ドアの閉まる音とともに、私は広い応接室に、一人だけになる。
時の流れが必然であるならば、運命というものもまた必然であろう。
私が独りで生きていかざるを得なくなったこと。
私が施設で恭也と出会ったこと。
私が父親と同じ道を歩んだこと。
私が恭也と死に別れること。
怒りにも似た感情の高ぶり。何への怒りか。運命そのものを呪うなら、私はもっと早く死ぬべきだった。そうしなかったのか、出来なかったのか、今となっては判らない。しかし、私はいったい何を求めていたのか。
己を呪ったところで事態が解決するはずもない。
だが汲めども尽きぬ怒りを私はどこへぶつければ良かったのか。
常に独りであり続け、何者とも断絶し、理解を拒み続けた私が他者に怒りをぶつけるなど自己欺瞞以外何者でもない。

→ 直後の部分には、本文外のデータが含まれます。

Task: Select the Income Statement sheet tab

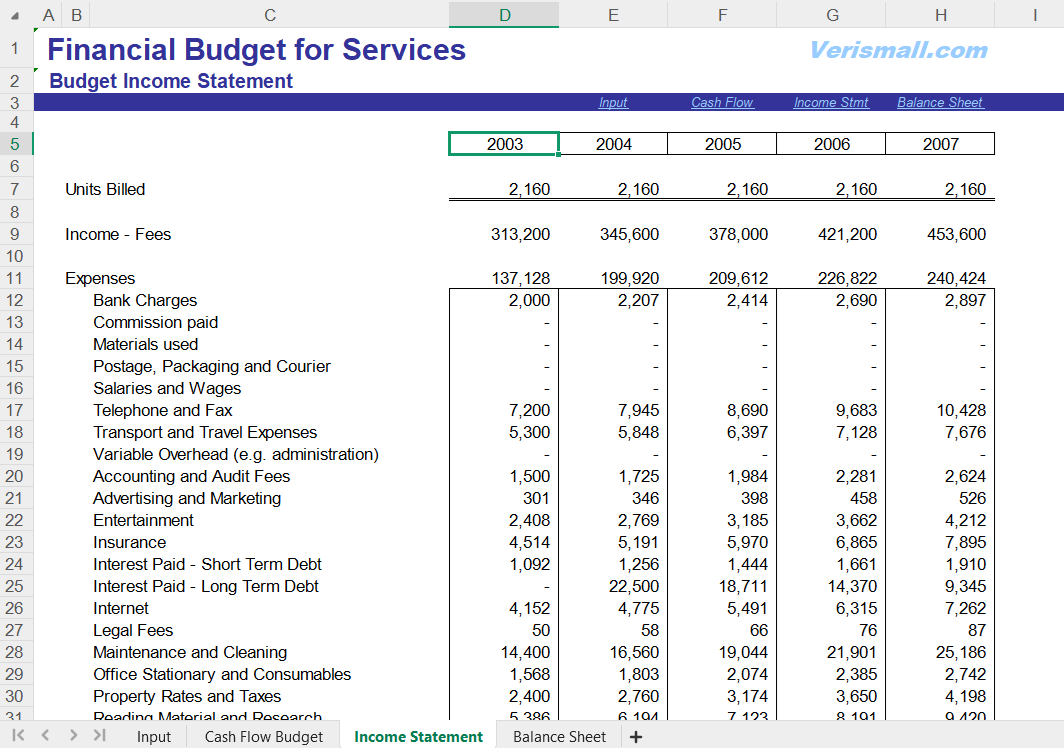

私が孤独なのは、他者から理解されないのは、何の助力も得られないのは、全て己がそう望んだからだ。
己が境遇を呪ったところで何にもならないことが判りながら、私は己を憎悪し続けることしかできなかった。
私はどうすれば良かったのか。
その答えも見出せない。問うことが答えであるという楽観的な見方も、最早出来ない。
夜が静かに通り過ぎる。
沸々とした想いが胸の内で渦巻く。
何が良くて何が悪かったなどと言う判別はもはや無用のものだった。
明香の居ない応接室で私はソファに深く身を預けた。
この椅子も、石のようなもので出来ていれば私の期待通りであったのだが、皮肉にも極上の柔らかさで私の体を受け止める。
私は目を閉じた。
夜よ明けるな。
朝など、明日など来るなと願い、念じながら。